Queensland parliament rains on open access party

Amid all that good Queensland news is this downer that the Clerk of the Parliament there has knocked back a request by Open Australia to allow republication of Hansard online which would enable them to add the search capabilities that have made their Federal effort a real winner. To the extent there are problems here, the attitude should be let's solve them.

More generally, concerns of this kind, flowing from “loss of control” of information and sitting alongside others such as cost recovery and copyright will be a big part of the coming culture debate as FOI reform with a new proactive publishing requirement moves to implementation phase in several jurisdictions. Of course parliaments everywhere in Australia remain outside the scope of access to government information legislation.Nevertheless those responsible need to respond to the same contemporary challenges by making information available for use and reuse in a way that suits the needs of citizens.
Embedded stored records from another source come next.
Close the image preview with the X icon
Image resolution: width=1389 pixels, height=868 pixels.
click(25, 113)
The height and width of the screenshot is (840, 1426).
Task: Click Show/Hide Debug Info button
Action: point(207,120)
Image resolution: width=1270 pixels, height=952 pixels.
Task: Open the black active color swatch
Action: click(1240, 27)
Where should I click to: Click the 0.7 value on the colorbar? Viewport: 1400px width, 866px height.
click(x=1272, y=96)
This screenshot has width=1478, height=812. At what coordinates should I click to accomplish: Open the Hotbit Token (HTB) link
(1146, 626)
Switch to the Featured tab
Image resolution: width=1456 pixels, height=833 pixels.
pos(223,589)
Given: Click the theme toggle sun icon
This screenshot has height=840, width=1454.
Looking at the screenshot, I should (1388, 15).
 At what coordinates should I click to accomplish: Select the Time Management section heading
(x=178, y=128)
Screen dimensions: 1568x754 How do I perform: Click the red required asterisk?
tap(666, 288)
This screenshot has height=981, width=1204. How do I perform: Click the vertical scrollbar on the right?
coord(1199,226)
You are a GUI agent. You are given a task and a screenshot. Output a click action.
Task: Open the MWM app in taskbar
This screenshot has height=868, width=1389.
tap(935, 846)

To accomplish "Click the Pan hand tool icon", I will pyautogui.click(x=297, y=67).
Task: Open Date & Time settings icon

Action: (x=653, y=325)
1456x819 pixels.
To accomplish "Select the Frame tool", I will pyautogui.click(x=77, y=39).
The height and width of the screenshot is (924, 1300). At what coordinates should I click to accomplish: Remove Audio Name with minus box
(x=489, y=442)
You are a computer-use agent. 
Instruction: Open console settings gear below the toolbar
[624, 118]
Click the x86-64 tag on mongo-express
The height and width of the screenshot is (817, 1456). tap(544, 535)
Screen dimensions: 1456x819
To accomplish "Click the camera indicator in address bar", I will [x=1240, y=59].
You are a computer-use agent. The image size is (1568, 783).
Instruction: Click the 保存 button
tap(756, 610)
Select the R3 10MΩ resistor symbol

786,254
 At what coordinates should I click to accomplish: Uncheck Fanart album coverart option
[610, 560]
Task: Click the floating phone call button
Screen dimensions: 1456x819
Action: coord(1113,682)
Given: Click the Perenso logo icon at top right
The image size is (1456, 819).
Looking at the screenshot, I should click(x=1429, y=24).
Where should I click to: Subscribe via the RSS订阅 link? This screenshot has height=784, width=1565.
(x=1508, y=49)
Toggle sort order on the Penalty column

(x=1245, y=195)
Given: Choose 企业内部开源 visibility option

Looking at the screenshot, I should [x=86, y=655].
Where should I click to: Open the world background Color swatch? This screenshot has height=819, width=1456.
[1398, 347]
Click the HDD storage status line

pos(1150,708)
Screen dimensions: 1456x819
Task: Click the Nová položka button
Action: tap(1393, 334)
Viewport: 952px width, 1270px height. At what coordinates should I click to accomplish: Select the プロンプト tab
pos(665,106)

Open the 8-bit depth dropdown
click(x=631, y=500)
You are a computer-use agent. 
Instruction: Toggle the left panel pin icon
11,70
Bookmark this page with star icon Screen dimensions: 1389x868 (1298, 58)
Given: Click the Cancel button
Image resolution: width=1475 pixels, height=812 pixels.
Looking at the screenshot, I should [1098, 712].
At least the letter from the Clerk shows some serious consideration of the issue- I’d be surprised if it has received much attention at state parliaments elsewhere- and Queensland sounds as if it might be a step ahead in publishing on-line, documents tabled in parliament.

Let's hope the Queensland Parliament (and other states) says how can we make things like this happen, not how many problems we can identify that mean we can't.

The Federal Government 2.0 TaskForce (see Nick Gruen's comment about dealing with the overly risk-averse attitudes of public servants) hopefully will help help kick things along, not just in Canberra.